1st Edition

Evangelical Writing in a Secular Imaginary The Academic Writing of Christian Undergraduates at a Public University

By Emily Murphy Cope Copyright 2024

    Evangelical Writing in a Secular Imaginary addresses the question of how Christian undergraduates engage in academic writing and how best to teach them to participate in academic inquiry and prepare them for civic engagement.

    Exploring how the secular both constrains and supports undergraduates’ academic writing, the book pays special attention to how it shapes younger evangelicals’ social identities, perceptions of academic genres, and rhetorical practices. The author draws on qualitative interviews with evangelical undergraduates at a public university and qualitative document analysis of their writing for college, grounded in scholarship from social theory, writing studies, sociology of religion, rhetorical theory, and social psychology, to describe the multiple ways these evangelicals participate in the secular imaginary that is the public university through their academic writing. The conception of a “secular imaginary” provides an explanatory framework for examining the lived experiences and academic writing of religious students in American institutions of higher education. By examining the power of the secular imaginary on academic writers, this book offers rhetorical educators a more complex vocabulary that makes visible the complex social forces shaping our students’ experiences with writing.

    This book will be of interest not just to scholars and educators in the area of rhetoric, writing studies and communication but also those working on religious studies, Christian discourse and sociology of religion.
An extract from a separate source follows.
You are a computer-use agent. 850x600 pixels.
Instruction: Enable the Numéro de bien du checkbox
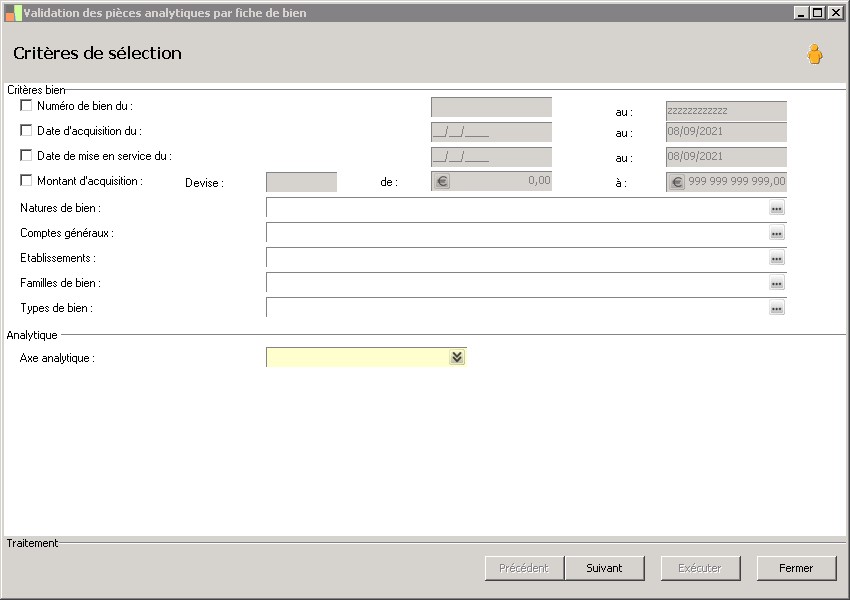26,105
    1.     Introduction: Evangelical Undergraduates and Activism in a Secular Imaginary 

    2.     Studying Evangelical Writing and Identities in a Secular Imaginary: Theory and Methods

    3.     “Keeping it Under Wraps”: Obscuring Faith and Respeaking Evangelical Discourses in First-Year Writing

    4.      “Staying Cautious”: Compartmentalizing Faith in Academic Writing and the Differentiating Power of the Secular Imaginary

    5.     “Living My Values”: Integrating Faith and Other Social Identities in Academic Writing

    6.      Evangelical Students and Rhetorical Education in a Secular Imaginary

     

    Biography

    Emily Murphy Cope is Associate Professor of Rhetoric and Writing Studies at York College of Pennsylvania. She is the author of several articles and book chapters and currently a co-editor of Young Scholars in Writing: Undergraduate Research in Rhetoric and Writing.